- SHORT PROBLEM A:
Output the full perceiver model notes below without changing anything.

- TEXT SHOWN:
————
[spam] [personal] perceiver model notes

Tue Jan 18 07:27:43 PST 2022

Figuring out Step 3b: Decoding

            decoder_outputs = self.decoder(
                query=decoder_query, # looks like just trainable parameters
                z=sequence_output, # this are the encoded hidden states
                query_mask=extended_attention_mask, # huh the mask is
maybe applied to the query
            )

# PerceiverBasicDecoder.forward()
layer_outputs = decoding_cross_attention(
  query,
  attention_mask=query_mask,
  inputs = z
)
logits = final_layer(layer_outputs[0])
return logits

# __init__
decoding_cross_attention = PerceiverLayer(
  is_cross_attention = True,
  kv_dim = d_latents,
  **kwparams # the rest of the dimensionality configuration is taken
from the call constructing the BasicDecoder
)
final_layer = nn.Linear(num_channels, output_num_channels)

So, basically the decoder is a cross attention layer just like the
first layer in the encoder.
The "query" is used for the "hidden states" parameter, and the
"inputs" are ferried along to the "inputs" parameter, as if it were an
encoder.  Just like the encoder, trainable parameters are used for the
auxiliary data, and the "inputs" are passed along as the "inputs"
data.

It would be helpful for me at some point to put time into learning the
kqv terminology inside the attention layers.  That would make these
layers less confusing.

Step 3:
Encoded hidden state -> PerceiverBasicDecoder cross attention with
embedding parameters -> PerceiverBasicDecoder linear redimensioning ->
Decoder outputs
————
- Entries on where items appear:
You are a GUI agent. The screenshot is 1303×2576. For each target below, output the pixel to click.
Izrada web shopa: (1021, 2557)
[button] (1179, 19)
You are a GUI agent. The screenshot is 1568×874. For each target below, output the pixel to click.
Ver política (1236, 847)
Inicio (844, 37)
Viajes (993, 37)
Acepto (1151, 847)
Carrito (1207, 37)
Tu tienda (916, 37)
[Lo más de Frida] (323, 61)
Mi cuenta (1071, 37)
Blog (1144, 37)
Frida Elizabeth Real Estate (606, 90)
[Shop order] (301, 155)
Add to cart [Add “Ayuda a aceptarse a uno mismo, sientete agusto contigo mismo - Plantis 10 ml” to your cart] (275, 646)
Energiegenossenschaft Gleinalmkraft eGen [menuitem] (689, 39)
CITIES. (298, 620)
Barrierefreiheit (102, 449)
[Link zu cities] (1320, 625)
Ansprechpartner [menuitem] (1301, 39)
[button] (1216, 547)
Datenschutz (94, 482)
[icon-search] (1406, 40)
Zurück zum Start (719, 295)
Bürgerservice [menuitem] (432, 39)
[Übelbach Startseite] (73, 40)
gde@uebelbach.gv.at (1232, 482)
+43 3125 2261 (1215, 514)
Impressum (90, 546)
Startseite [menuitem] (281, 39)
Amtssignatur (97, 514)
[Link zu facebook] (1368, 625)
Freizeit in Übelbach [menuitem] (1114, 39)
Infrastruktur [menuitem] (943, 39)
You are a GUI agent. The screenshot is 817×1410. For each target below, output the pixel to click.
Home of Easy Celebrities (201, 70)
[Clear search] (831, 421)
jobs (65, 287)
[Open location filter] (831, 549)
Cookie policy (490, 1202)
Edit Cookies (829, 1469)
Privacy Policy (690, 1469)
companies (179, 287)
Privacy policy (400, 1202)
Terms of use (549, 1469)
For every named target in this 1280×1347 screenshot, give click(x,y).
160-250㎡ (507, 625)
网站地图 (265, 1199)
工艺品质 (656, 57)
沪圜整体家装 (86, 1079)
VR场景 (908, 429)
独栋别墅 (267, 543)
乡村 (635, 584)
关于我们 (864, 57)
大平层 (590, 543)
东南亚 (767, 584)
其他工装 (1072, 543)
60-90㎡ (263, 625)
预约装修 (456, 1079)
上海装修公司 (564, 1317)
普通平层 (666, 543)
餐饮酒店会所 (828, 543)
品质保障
————
- SHORT PROBLEM B:
Return, unchanged, everything in the listing from the line containing "Carrito (1207, 37)" down to the line containing "Energiegenossenschaft Gleinalmkraft eGen", both ends included.

- SOLUTION A:
[spam] [personal] perceiver model notes

Tue Jan 18 07:27:43 PST 2022

Figuring out Step 3b: Decoding

            decoder_outputs = self.decoder(
                query=decoder_query, # looks like just trainable parameters
                z=sequence_output, # this are the encoded hidden states
                query_mask=extended_attention_mask, # huh the mask is
maybe applied to the query
            )

# PerceiverBasicDecoder.forward()
layer_outputs = decoding_cross_attention(
  query,
  attention_mask=query_mask,
  inputs = z
)
logits = final_layer(layer_outputs[0])
return logits

# __init__
decoding_cross_attention = PerceiverLayer(
  is_cross_attention = True,
  kv_dim = d_latents,
  **kwparams # the rest of the dimensionality configuration is taken
from the call constructing the BasicDecoder
)
final_layer = nn.Linear(num_channels, output_num_channels)

So, basically the decoder is a cross attention layer just like the
first layer in the encoder.
The "query" is used for the "hidden states" parameter, and the
"inputs" are ferried along to the "inputs" parameter, as if it were an
encoder.  Just like the encoder, trainable parameters are used for the
auxiliary data, and the "inputs" are passed along as the "inputs"
data.

It would be helpful for me at some point to put time into learning the
kqv terminology inside the attention layers.  That would make these
layers less confusing.

Step 3:
Encoded hidden state -> PerceiverBasicDecoder cross attention with
embedding parameters -> PerceiverBasicDecoder linear redimensioning ->
Decoder outputs

- SOLUTION B:
Carrito (1207, 37)
Tu tienda (916, 37)
[Lo más de Frida] (323, 61)
Mi cuenta (1071, 37)
Blog (1144, 37)
Frida Elizabeth Real Estate (606, 90)
[Shop order] (301, 155)
Add to cart [Add “Ayuda a aceptarse a uno mismo, sientete agusto contigo mismo - Plantis 10 ml” to your cart] (275, 646)
Energiegenossenschaft Gleinalmkraft eGen [menuitem] (689, 39)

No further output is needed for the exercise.